Update (May 2012): the labels of the Raw Signal subtracks have been updated because they were originally labeled as Signals instead of Raw Signals.

This is the first NCBI Build37 (hg19) release of this track (Feb 2012).
This release includes the 3 datasets (Jurkat, A549/DEX100nm, and A549/EtOH2pct) previously released on NCBI Build36 (hg18) and adds data for several more cell types and growth conditions in replicate. Four types of download files are available for each replicate including the Raw Data (fastQ), Transcript GENCODE V7 (GTF), Raw Signal (bigWig), and Alignments (BAM).

Credits

These data were produced by the Dr. Richard Myers Lab at the HudsonAlpha Institute for Biotechnology.

Contact: Dr. Florencia Pauli

References

Harrow J, Denoeud F, Frankish A, Reymond A, Chen CK, Chrast J, Lagarde J, Gilbert JG, Storey R, Swarbreck D et al. GENCODE: producing a reference annotation for ENCODE. Genome Biol. 2006;7 Suppl 1:S4.1-9.

Langmead B, Trapnell C, Pop M, Salzberg SL. Ultrafast and memory-efficient alignment of short DNA sequences to the human genome. Genome Biol. 2009;10(3):R25.

Li H, Handsaker B, Wysoker A, Fennell T, Ruan J, Homer N, Marth G, Abecasis G, Durbin R, 1000 Genome Project Data Processing Subgroup. The Sequence Alignment/Map format and SAMtools. Bioinformatics. 2009 Aug 15;25(16):2078-9.

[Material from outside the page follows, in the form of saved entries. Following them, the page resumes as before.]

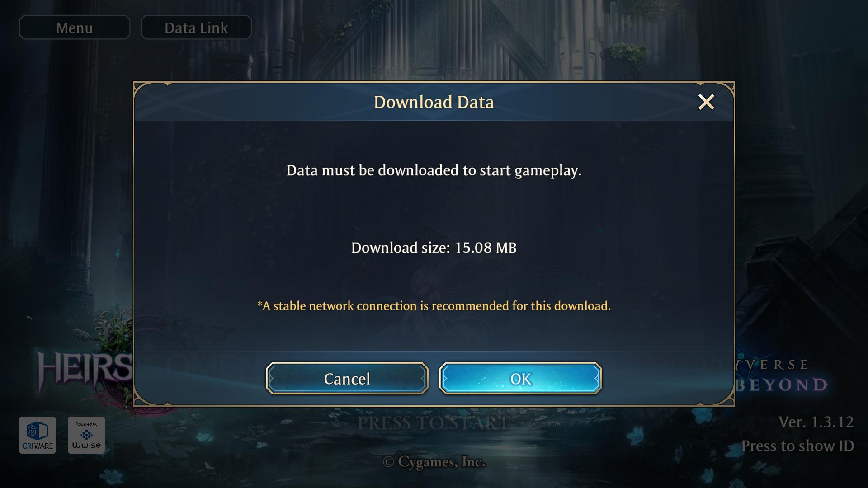Click the Cygames, Inc. copyright notice
Viewport: 868px width, 488px height.
pos(434,462)
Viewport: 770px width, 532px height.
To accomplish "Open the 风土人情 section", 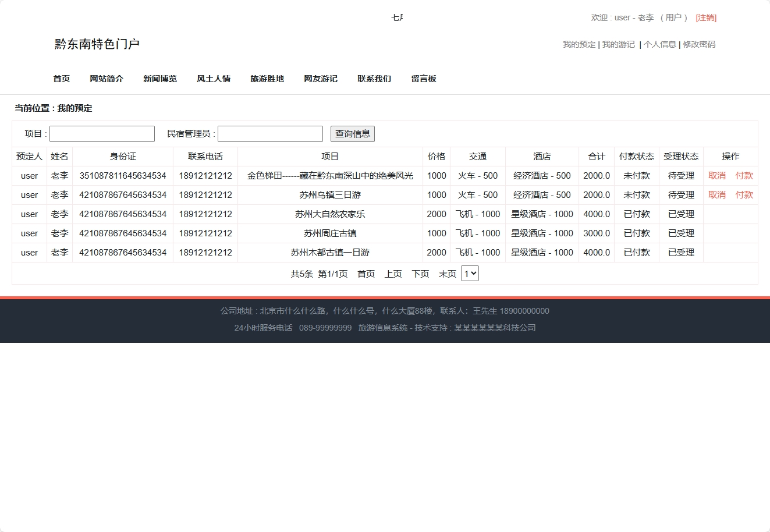I will (214, 79).
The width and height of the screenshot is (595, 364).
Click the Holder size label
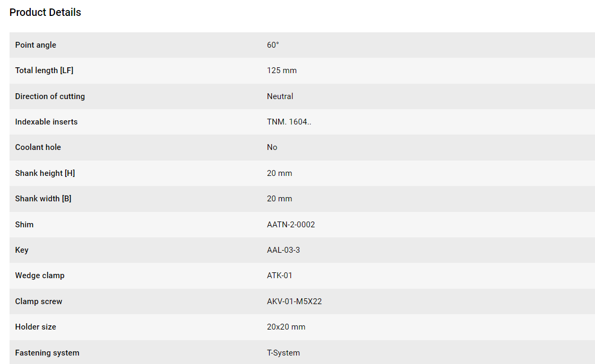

Mortazavi A, Williams BA, McCue K, Schaeffer L, Wold B. Mapping and quantifying mammalian transcriptomes by RNA-Seq. Nat Methods. 2008 Jul;5(7):621-8.

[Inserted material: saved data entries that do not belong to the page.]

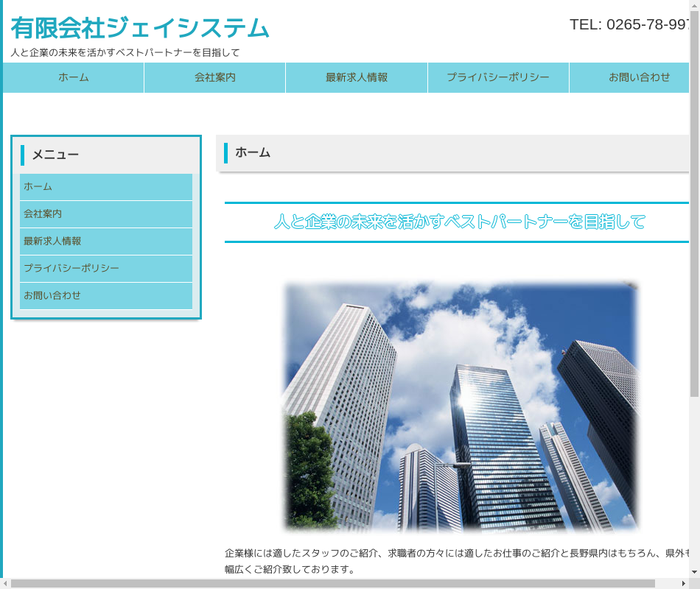Open プライバシーポリシー from the top navigation bar
Viewport: 700px width, 589px height.
pos(498,77)
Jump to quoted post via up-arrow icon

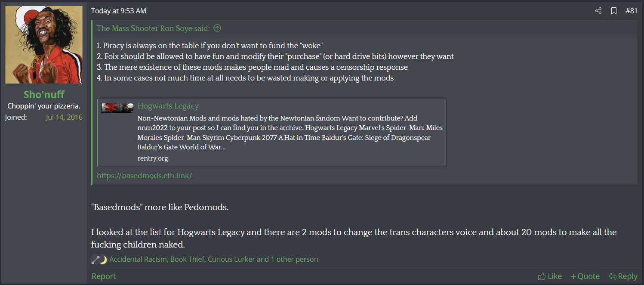coord(217,28)

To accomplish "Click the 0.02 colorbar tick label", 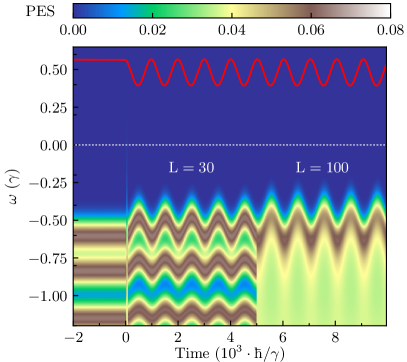I will coord(152,30).
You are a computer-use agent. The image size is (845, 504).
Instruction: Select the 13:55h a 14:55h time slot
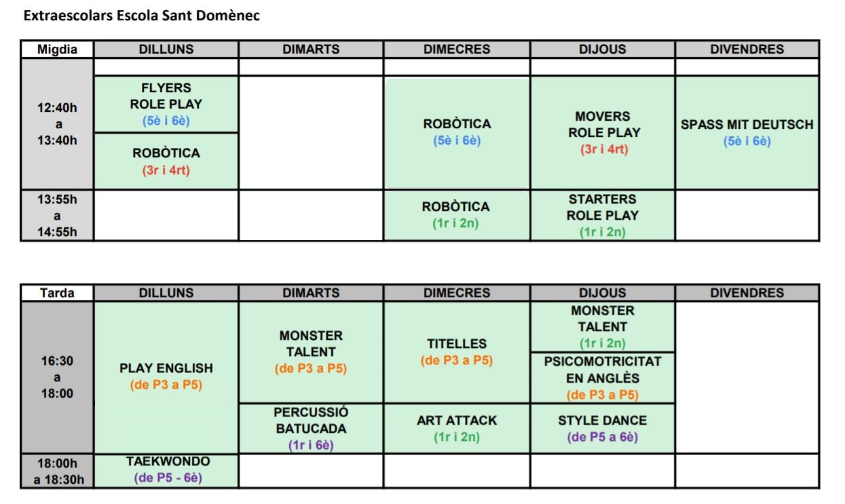[x=57, y=215]
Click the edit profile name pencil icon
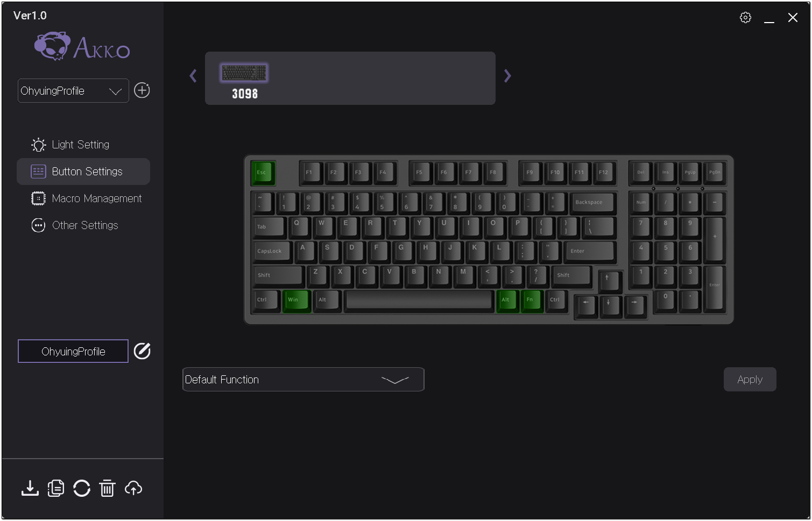 (142, 351)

Roberts A, Trapnell C, Donaghey J, Rinn JL, Pachter L. Improving RNA-Seq expression estimates by correcting for fragment bias. Genome Biol. 2011;12(3):R22.

Data Release Policy

Data users may freely use ENCODE data, but may not, without prior consent, submit publications that use an unpublished ENCODE dataset until nine months following the release of the dataset. This date is listed in the Restricted Until column, above. The full data release policy for ENCODE is available here.